10 Responses to “Alphabets”

  1. jbl Says:

    For what it’s worth, I was taught in junior high Spanish an alphabet containing 28 (or 30) letters. I believe my Spanish/English dictionary followed that ordering, but perhaps I am misremembering. The letter that is not in your chart was the rr – words did not start with that digraph but we were taught that pero (but) and el perro (dog) were both four letter words. (Also, k and w, we were told, were not really part of the alphabet except for use in imported words.)
    Things may have changed since then, or my memory may have mutated; this was around 48-49 years ago (in northern Utah, far from the border – the pronunciation taught was Mexican as opposed to Castilian, with regards to soft c, z and ll).

  2. F. Escobar C. Says:

    Chávez was, predictably, aiming for the spotlight with his comment on the CH. In fact, the melting of those two digraphs into the single initial letters of each has been long under way in Spanish. None of the Spanish dictionaries around me right now (DRAE, DUE, Larousse, CLAVE, etc.) has separate entries for CH and LL; that has been the norm for years now.

    People have been somewhat idly and romantically complaining about the names adjudicated to different letters (Spain doesn’t use “ye” for Y, but has now been enjoined to use it; great swathes of the Americas don’t use “uve” for v, but have now been admonished to use it). Some quite arbitrary elisions of accent marks have ignited debates, as have some transliteration decisions that ignore legitimate reasons for having those distinctions (e.g., transliterations of Arabic terms used to distinguish between q and k, and now the academies want a single letter for what is voiced as a single sound in Spanish).

    That for which I find most justifiable grounds for complaint is the very despotism of top-down language change. Spanish needs much more descriptivism in its grammarians, and the most recent flurry of reforms have used the cloak of descriptivism to launch an all-out prescriptivist assault. Centuries of traditions, and a very rich sense of diversity, are being ignored in order to forge a more homogeneous language system. There are benefits to such a thing, but there are also delusions about language and authority that need to be exorcised.

  3. irrationalpoint Says:

    F. Escobar C. beat me to it. The alphabet change strikes me as a little old fashioned, in that those changes have been under way in my speech community for some time. So no one I know is criticising the change to the alphabet. The NYTimes article actually seemed to me to be pretty naive, in that it doesn’t distinguish between criticism of top-down prescriptivism in general, and criticism of this particular reform, which seems an important distinctions for the reasons F. Escobar C. outlined.


  4. arnold zwicky Says:

    More extensive discussion on Language Log, with comments:

    ML, 11/28/10: Sr. Chávez objects (link)

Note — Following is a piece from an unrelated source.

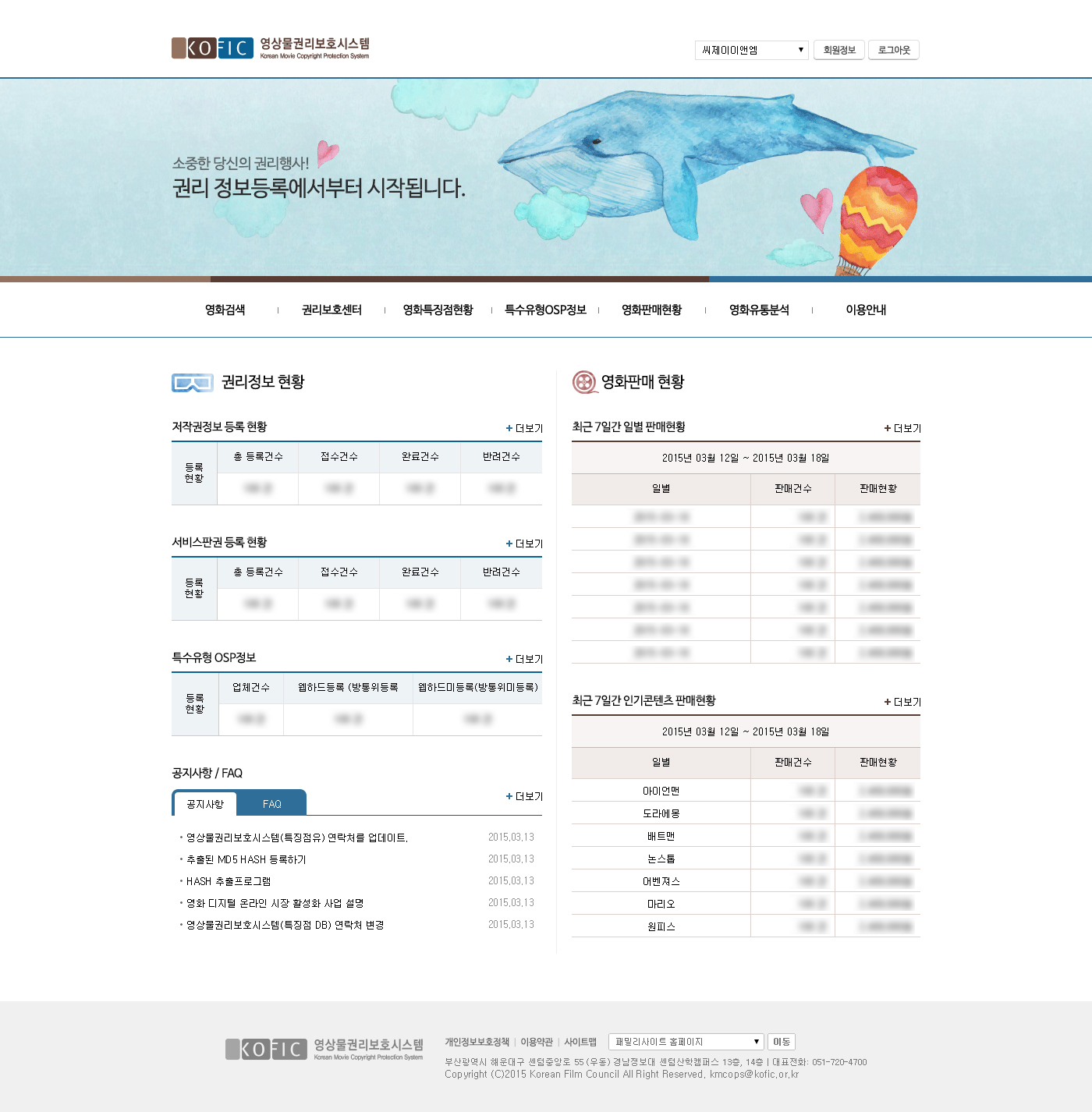Open 더보기 for 서비스판권 등록 현황

pos(524,544)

    Apparently the downgrading of CH and LL was established over 15 years ago.

  5. Hazel Says:

    There is no W in Spanish…

    • arnold zwicky Says:

      Yes, there is a W in the Spanish alphabet, but it’s used only for words borrowed from languages whose writing systems have a W — like English, as in the illustration.

  6. ÆØÅ « Arnold Zwicky's Blog Says:

    […] place in alphabetizing. Something similar is true in Spanish and Welsh orthography (some details here). But in other orthographies, like German and French, extra symbols are treated as variants of the […]

  7. SANDRA A Says:

    i thought there was a RR?

    • arnold zwicky Says:

      Some authorities used to classify R amd RR as “separate letters” (because they represent distinct phonemes), but as far as I know, RR was always treated as R + R for the purposes of alphabetization (so that …RR… comes before …RS…).

  8. Calville Dunnon Says:

    I am an American living in the DR, they seem to have a distinct different twist on the Spanish language, like the difference between the US and GBritain English. I think its ok for each country to develop its own distinct language, while understanding the broader language base. Changing the Spanish letters ch and ll will prove very costly for the poorer countries, so they will just ignore the change and continue to be different for different reasons.